I have a case that possibly involves child injury/neglect.
I need to see as much as I can involving the suspect's search history.
I have made an Image of the HDD using imager and have brought that into FTK
I'm a newbie and would appreciate any help
Thanks
I haven't got experience using ftk
But I would recommend you do some training before you present evidence in a case
Because you need to know what you're doing before you affect someone's life…
There are a number of different options for training ranging from iacis bcfe and sans for 500 tool agnostic training to encase and ftk specific training
Either way, that should be a priority before presenting evidence…

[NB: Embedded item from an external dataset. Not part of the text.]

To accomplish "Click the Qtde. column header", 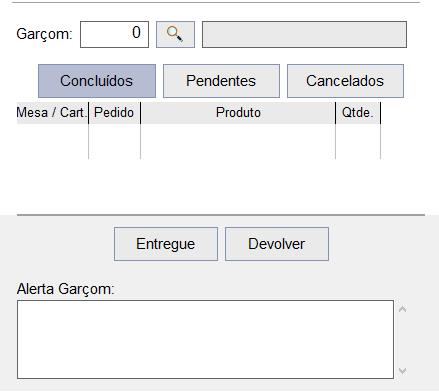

You may find the following blog post provides some useful background information on where searches are stored by Chrome and Firefox, and how to parse search terms from URLs found in any part of web browser history.
https://
I haven't got experience using ftk
But I would recommend you do some training before you present evidence in a case
Because you need to know what you're doing before you affect someone's life…
+1
If you are a newbie, mawk, start with forensics by analyzing common malware. Once you are more technical experienced and made some trainings for evidence handling, you can work on more critical cases.
regards,
Robin
Because you need to know what you're doing before you affect someone's life…
exactly.
First create a “Key Word” list based upon people’s names, cell phone numbers, email addresses and other potentially relevant terms.
Your Key Word list should be shared with counsel for input and revisions.
Run your Key Word searches in FTK and tag potentially relevant hits.
Review your tagged potentially relevant hits with counsel.
Revise, refine, rinse and repeat until you have reasonably identified all potentially relevant evidence to your matter.